B. Kebutuhan Listrik Dan Alat Listrik Semakin Meningkat
Saat ini hampir setiap kegiatan yang dilakukan oleh manusia tidak bisa dilepaskan dari listrik. Mulai dari penggunaan pompa air untuk mengambil air tanah, sampai dengan hal terkecil seperti mencharge baterai ponsel pun harus dilakukan dengan bantuan listrik. Setiap kegiatan yang dibantu oleh energi listrik menjanjikn suatu kepraktisan dan kemudahan pengoperasian. Bisa dibayangkan, betapa lelahnya jika harus menimba air dari sumur yang dalam atau betapa repotnya jika setiap saat harus membeli baterai baru untuk ponsel jika tidak bisa di charge secara secara praktis dengan energi listrik. Oleh karena itu, berbagai alat listrik pun mulai diproduksi untuk menjawab kebutuhan manusia akan kepraktisan tersebut. Manusia membutuhkan alat-alat listrik dan alat-alat listrik itu pun memerlukan energi listrik untuk bisa beroperasi.
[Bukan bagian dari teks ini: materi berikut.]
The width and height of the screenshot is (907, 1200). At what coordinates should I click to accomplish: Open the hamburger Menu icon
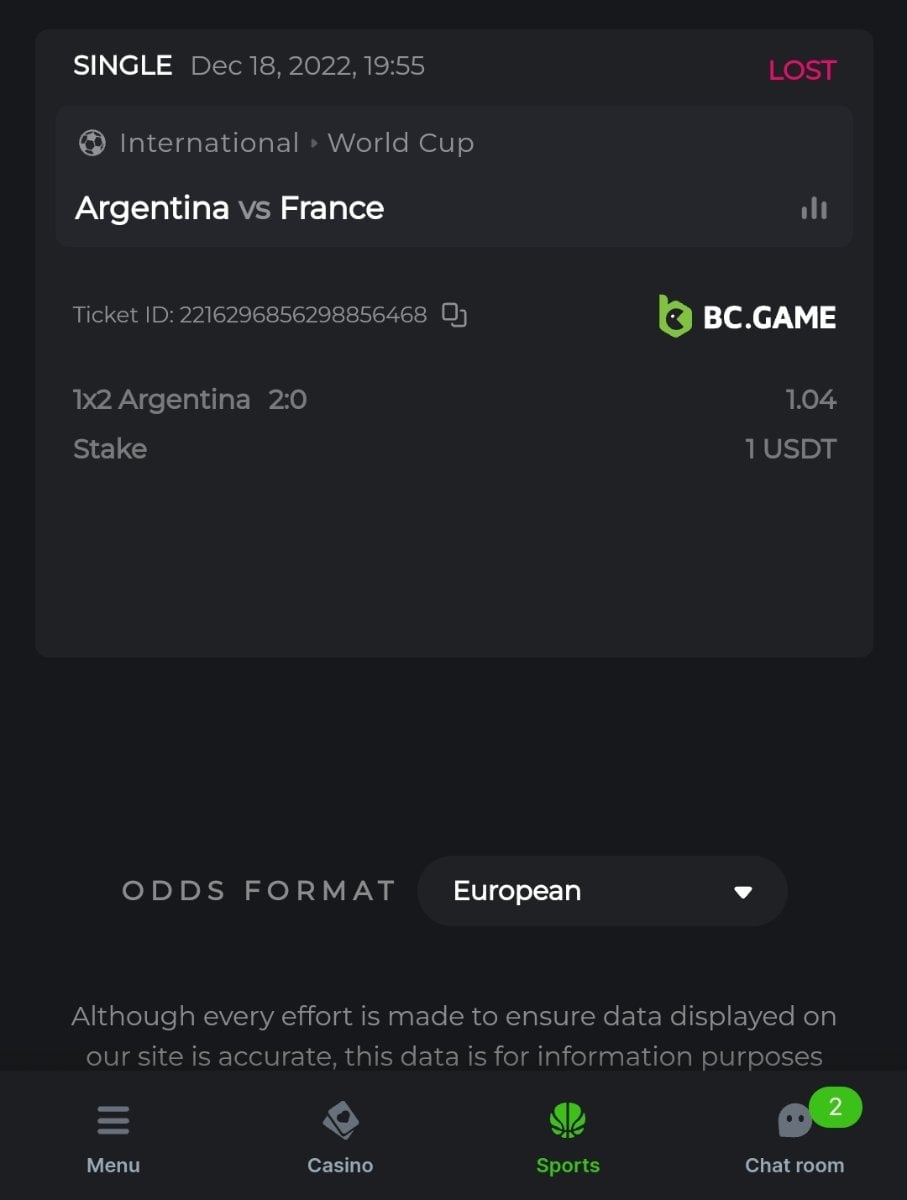[113, 1120]
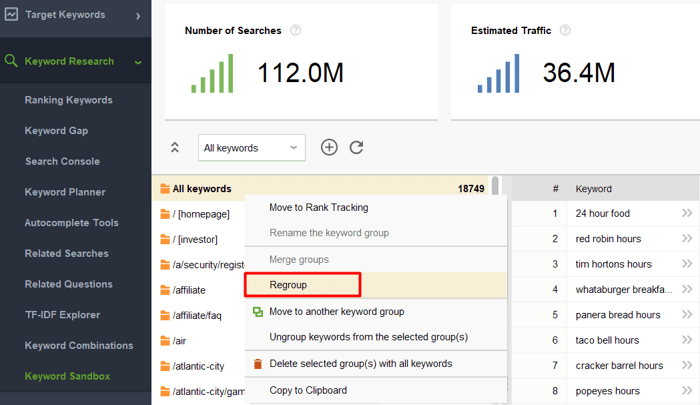Click the add keyword group plus icon
Image resolution: width=700 pixels, height=405 pixels.
point(329,147)
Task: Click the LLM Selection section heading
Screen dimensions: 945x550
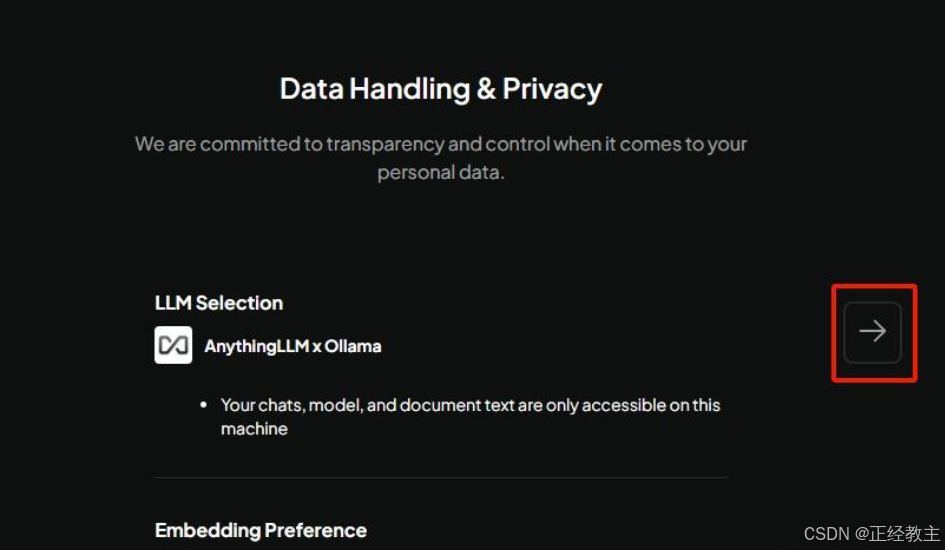Action: coord(219,302)
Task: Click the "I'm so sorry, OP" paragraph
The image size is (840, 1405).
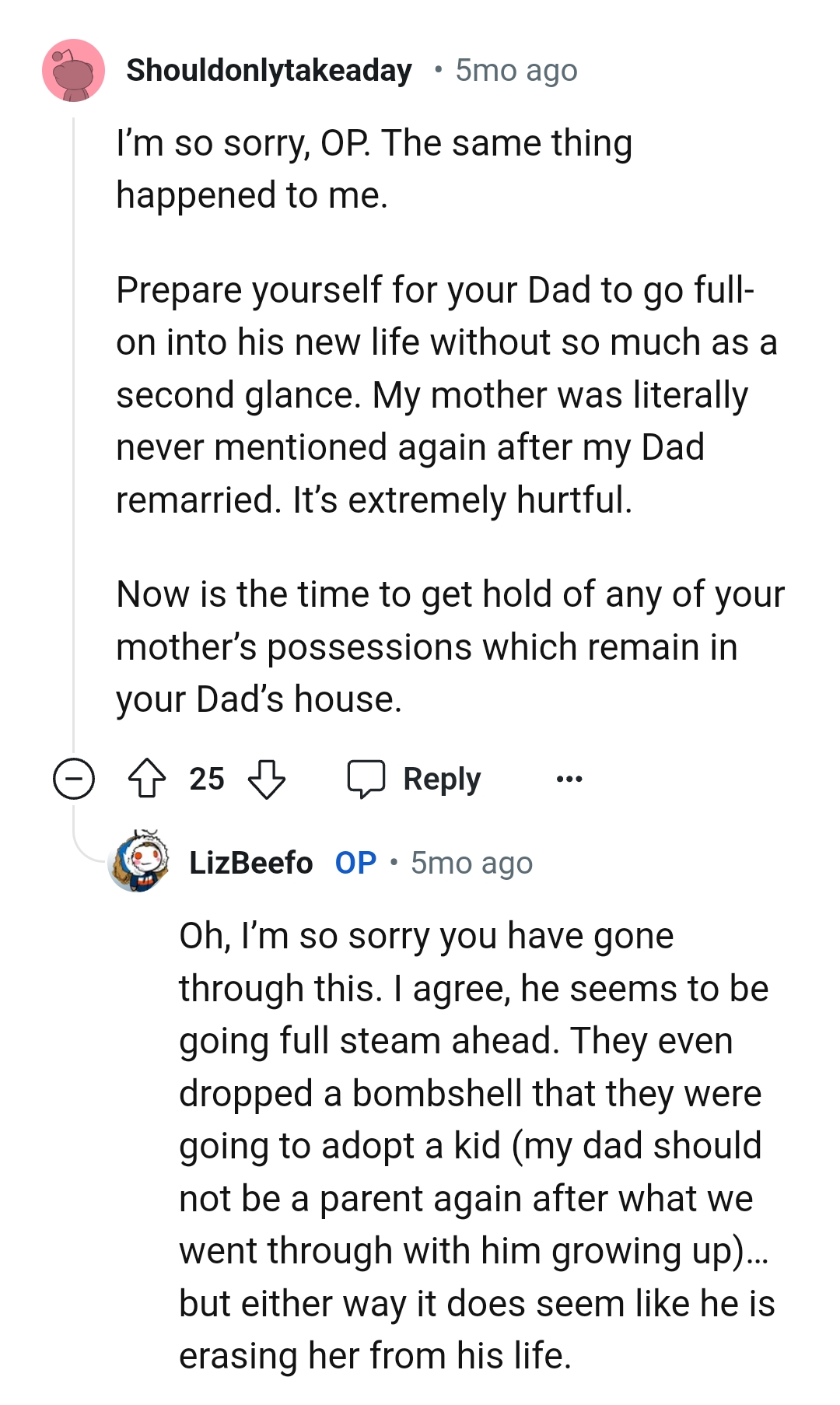Action: click(x=373, y=169)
Hal itulah yang melatarbelakangi ketergantungan manusia akan listrik dan berbagai alat listrik yang semakin lama semakin meningkat. Meningginya tingkat kebutuhan akan listrik dan juga alat-alat listrik ini sebisa mungkin harus diminimalisasi oleh masyarakat. Hal ini terkait pula dengan semakin meningkatnya biaya pemakaian listrik. Semakin banyak konsumsi listrik serta penggunaan alat-alat listrik semakin tinggi pula tagihan rekening listrik setiap bulannya. Oleh karena itu, penghematan dalam penggunaan listrik perlu dilakukan untuk menghindari hal ini.

C. Mengurangi Resiko Pemakaian Energi Listrik
Energi listrik adalah sebuah energi yang bertegangan tinggi. Jika tidak digunakan secara aman, energi listrik ini akan sangat berbahaya terutama bagi manusia. Beberapa resiko yang sering terjadi adalah adanya beberapa orang yang meninggal dunia akibat tersengat aliran listrik. Selain itu, terdapat pula kasus rumah yang terbakar akibat terjadi hubungan pendek pada arus listrik serta penggunaan listrik yang melampaui batas.
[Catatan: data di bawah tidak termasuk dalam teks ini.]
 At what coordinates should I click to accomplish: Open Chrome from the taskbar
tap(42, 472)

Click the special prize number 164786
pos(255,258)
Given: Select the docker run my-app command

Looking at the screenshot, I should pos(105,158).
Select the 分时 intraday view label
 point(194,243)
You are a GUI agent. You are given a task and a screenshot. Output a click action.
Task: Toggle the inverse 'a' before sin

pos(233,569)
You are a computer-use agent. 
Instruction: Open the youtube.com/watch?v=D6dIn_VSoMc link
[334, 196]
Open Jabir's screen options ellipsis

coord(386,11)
Di sisi lain, energi listrik terutama yang dibangkitkan dengan menggunakan bahan bakar batu bara, selain akan menguras sumber daya alam yang tidak dapat diperbaharui, dalam jangka panjang juga akan menimbulkan efek lain berupa pemanasan global. Pemanasan global (global warming) ini sangat berbahaya karena dapat mengakibatkan perubahan iklim, naiknya permukaan air laut, kekeringan, angin badai, dan sebagainya. Kejadian-kejadian di atas dapat dijadikan refleksi bahwa listrik tidak bisa digunakan dengan sembarangan. Walaupun memberikan keuntungan dalam efisiensi dan efektivitas kerja, listrik ternyata bisa juga menimbulkan kerugian yang tidak ringan. Oleh karena itu, dalam penggunaan listrik haruslah bijak, teliti, cermat, memperhatikan keselamatan pengguna, serta hemat dan tidak berlebihan.
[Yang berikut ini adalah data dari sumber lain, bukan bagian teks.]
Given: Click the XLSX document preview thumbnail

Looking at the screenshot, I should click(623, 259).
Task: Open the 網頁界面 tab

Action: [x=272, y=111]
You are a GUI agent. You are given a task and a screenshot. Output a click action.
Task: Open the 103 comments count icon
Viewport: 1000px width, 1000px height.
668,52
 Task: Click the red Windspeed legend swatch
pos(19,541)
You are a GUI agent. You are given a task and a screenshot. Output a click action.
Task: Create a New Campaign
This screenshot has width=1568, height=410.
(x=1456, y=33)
D. Perlunya Optimalisasi Penggunaan Energi Alami
Listrik sebenarnya hanyala sebuah alat bantu yang memberikan kemudahan dalam aktivitas manusia sehari-hari. Namun, yang terjadi manusia cenderung dimanjakan oleh hal tersebut. Hampir seluruh peralatan rumaah tangganya diganti dengan alat-alat listrik. Alasannya cukup simpel, agar aktivitas dapat terselesaikan tanpa perlu banyak mengelurkan tenaga. Padahal masih ada bentuk energi lain yang sebenarnya bisa dimanfaatkan tanpa harus mengeluarkan banyak tenaga. Energi alam, inilah bentuk energi alternatif yang bisa dioptimalkan untuk menghemat penggunaan energi listrik. Beberapa bentuk energi alam yang sangat potensial untuk dioptimalkan adalah energi matahari dan energi angin. Kedua bentuk energi tersebut disediakan oleh alam di mana-mana dan tanpa biaya. Energi matahari dapat dimanfaatkan untuk pencahayaan ruangan, terutama pada siang hari. Sedangkan energi angin pun dapat dimanfaatkan sebagai penghawa ruangan. Jika kedua energi alam tersebut dapat dimanfaatakan secara optimal dengan teknik yang tepat maka penggunaan lampu listrik untuk pencahayaan siang hari atau kipas angin dan AC untuk pengudaraan buatan menjadi tidak diperlukanlagi. Penggunaan listrik pun bisa menjadi lebih hemat.